-- START OF SOURCE TEXT --
Jody Chiang or Jiang Hui (), born Jiang Shuhui (), is a Taiwanese popular singer. She began recording in the 1980s and retired in 2015, having released 60 albums. Her trademark ballads and folk songs are typically sung in Taiwanese. Her role in Taiwan's popular music scene is often compared to that of Teresa Teng. She is the older sister of Chiang Shu-na.

Early career
Chiang's mother was a food vendor and her father a glove puppeteer. She grew up in a poor family and quit school at the age of ten to begin singing at warehouses and bars in Beitou, Taipei. She started her commercial singing career in 1981 with a Japanese language album, and was signed to Country Records two years later. Chiang held her first concert in April 2008. The singer has released 60 albums and won thirteen Golden Melody Awards over her career. Chiang is known as "Second Sister" amongst her fans, because she is the second eldest of four siblings. Chris Hung and Chiang are known as the King and Queen of Taiwanese pop.

Farewell concerts 
On 2 January 2015, Chiang announced that she would end her singing career that year with 16 farewell concerts between July and September in Taiwan. Tickets to her final performances sold out quickly. The concert promoter, Kuang Hong Arts Management, faced protests by Chiang's fans and eventually announced nine additional performances only to see those tickets sell out in thirty minutes. The first farewell concert was staged at Taipei Arena on 27 July. The final concert of Chiang's career took place at Kaohsiung Arena on 13 September, and featured a retirement ceremony in which she locked a microphone in a box and threw the key into the crowd. The concerts held were recorded and sold as a DVD, released in October 2016.
-- END OF SOURCE TEXT --
▸ **GIVEN REQUEST A**
Could you reproduce the records word for word, leaving out the pictures?
-- START OF EXERCISE DATA --
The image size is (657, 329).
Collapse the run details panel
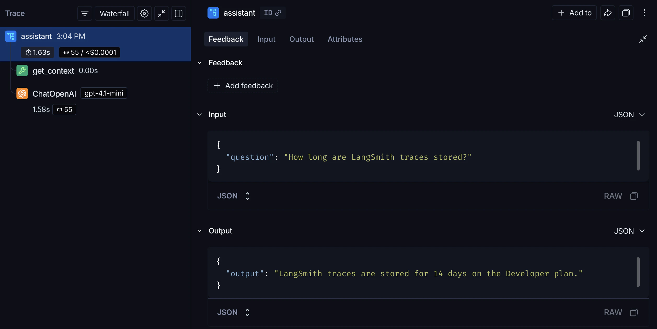click(x=643, y=39)
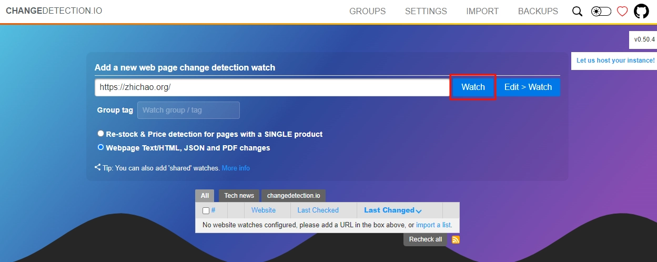Go to the IMPORT page
This screenshot has width=657, height=262.
coord(482,11)
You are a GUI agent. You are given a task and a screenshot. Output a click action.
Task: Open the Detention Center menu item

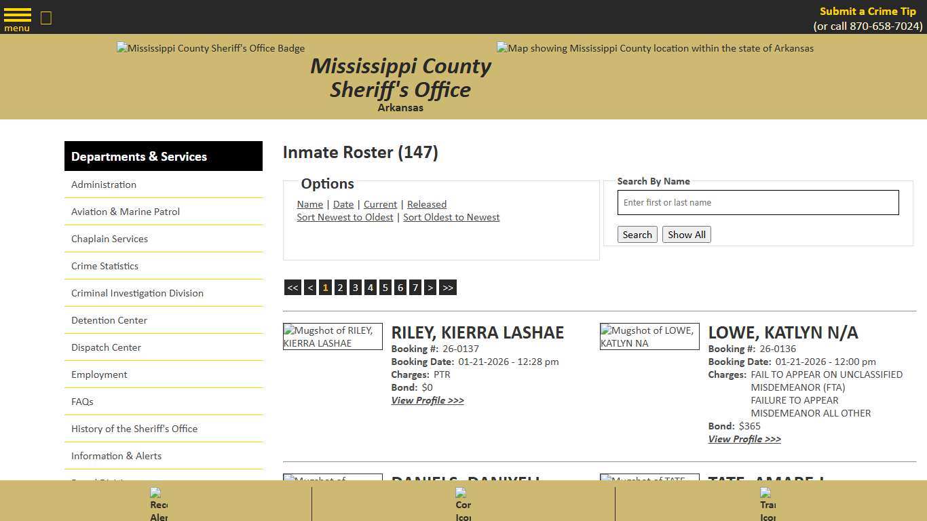coord(109,320)
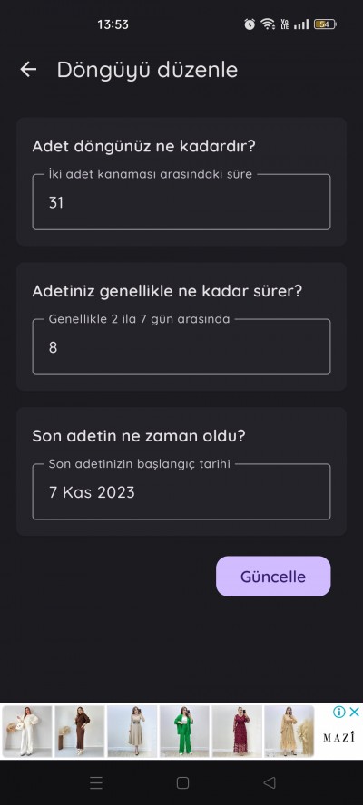The width and height of the screenshot is (363, 805).
Task: Tap the Android recent apps icon
Action: coord(96,782)
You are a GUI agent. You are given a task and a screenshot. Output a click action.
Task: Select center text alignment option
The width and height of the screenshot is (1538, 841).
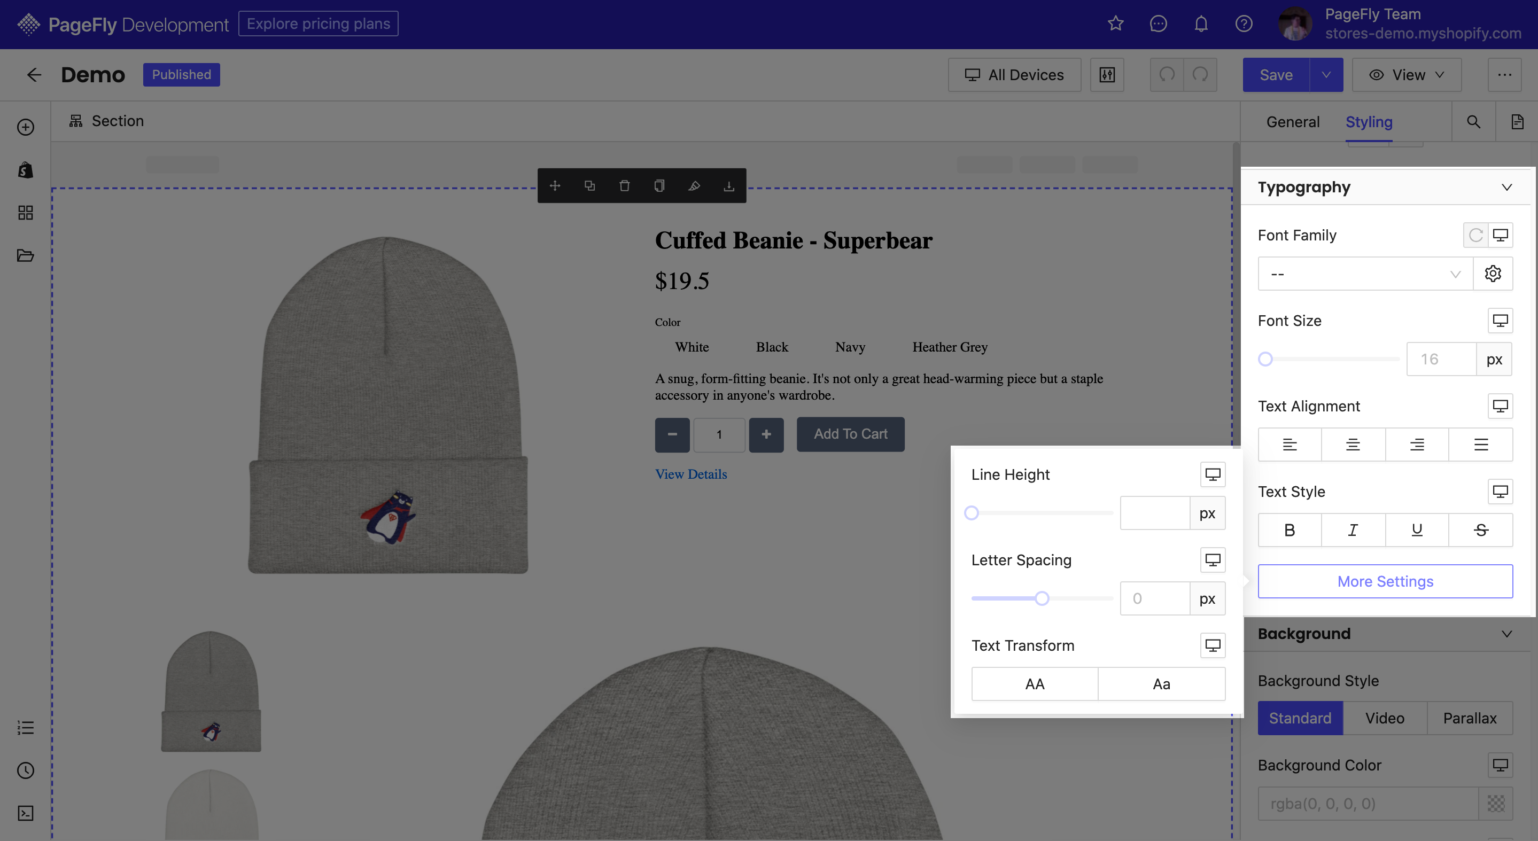coord(1352,445)
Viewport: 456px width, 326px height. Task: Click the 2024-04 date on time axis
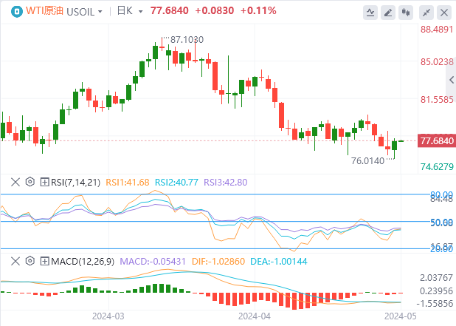(x=254, y=315)
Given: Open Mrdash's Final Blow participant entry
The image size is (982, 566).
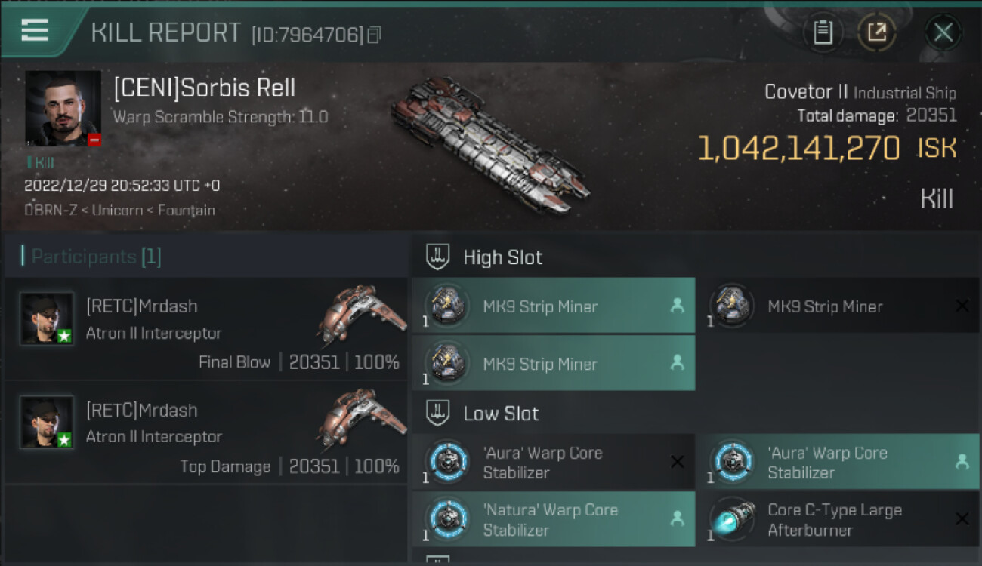Looking at the screenshot, I should 205,329.
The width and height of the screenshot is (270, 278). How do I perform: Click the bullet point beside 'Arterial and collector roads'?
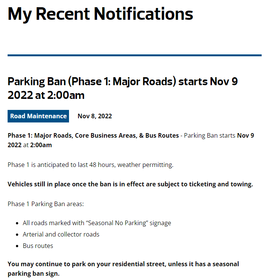(x=17, y=235)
-- END OF EXERCISE DATA --
▸ **GIVEN REQUEST B**
Can you write out everything in the Jody Chiang text from "Jody Chiang or" down to "of Chiang Shu-na.", swapping "retired" for "stepped down"?

▸ **RESULT A**
The image size is (657, 329).
Collapse the run details panel
click(x=643, y=39)
Go to the IMPORT page
This screenshot has width=657, height=262.
coord(482,11)
You are a GUI agent. You are given a task and a screenshot. Output a click action.
Task: Open the Detention Center menu item

coord(109,320)
The width and height of the screenshot is (363, 805).
Task: Tap the Android recent apps icon
Action: coord(96,782)
You are a GUI agent. You are given a task and a screenshot. Output a click action.
Task: Select center text alignment option
The width and height of the screenshot is (1538, 841).
coord(1352,445)
Viewport: 456px width, 326px height. Task: Click the 2024-04 date on time axis
(x=254, y=315)
Given: Open Mrdash's Final Blow participant entry
The image size is (982, 566).
Looking at the screenshot, I should 205,329.
The width and height of the screenshot is (270, 278). How do I perform: Click the bullet point beside 'Arterial and collector roads'?
(x=17, y=235)

▸ **RESULT B**
Jody Chiang or Jiang Hui (), born Jiang Shuhui (), is a Taiwanese popular singer. She began recording in the 1980s and stepped down in 2015, having released 60 albums. Her trademark ballads and folk songs are typically sung in Taiwanese. Her role in Taiwan's popular music scene is often compared to that of Teresa Teng. She is the older sister of Chiang Shu-na.